Além disso, Damares acredita que esta CPMI representa um novo capítulo para as Comissões de Investigação Parlamentar no Brasil, pois está disposta a alcançar resultados tangíveis e a responsabilizar agentes de diferentes espectros políticos. De acordo com a parlamentar, a CPMI tem superado as expectativas dos próprios integrantes, revelando casos que vão além do que se imaginava.

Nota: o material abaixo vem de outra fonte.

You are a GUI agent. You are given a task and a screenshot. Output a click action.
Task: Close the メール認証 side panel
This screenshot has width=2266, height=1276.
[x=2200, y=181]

Em fevereiro, a comissão planeja apresentar um primeiro balanço de suas atividades, e o seu encerramento formal está agendado para março. Contudo, o presidente da CPMI, Carlos Viana, expressou a necessidade de prorrogação por mais 60 dias, a fim de permitir uma análise mais detalhada dos documentos e um aprofundamento nas investigações. O relatório final deverá consolidar informações de milhares de documentos, além de identificar empresas envolvidas nas fraudes. A CPMI também planeja pedir ao Supremo Tribunal Federal a suspensão imediata de cerca de dois milhões de contratos de empréstimo consignado suspeitos.
Este movimento da CPMI é um marco importante no combate à corrupção e ao desvio de recursos públicos no Brasil, especialmente em relação ao sistema previdenciário que afeta milhões de cidadãos. A investigação já se mostrou complexa e abrangente, sinalizando que a luta contra a fraude no INSS está apenas começando.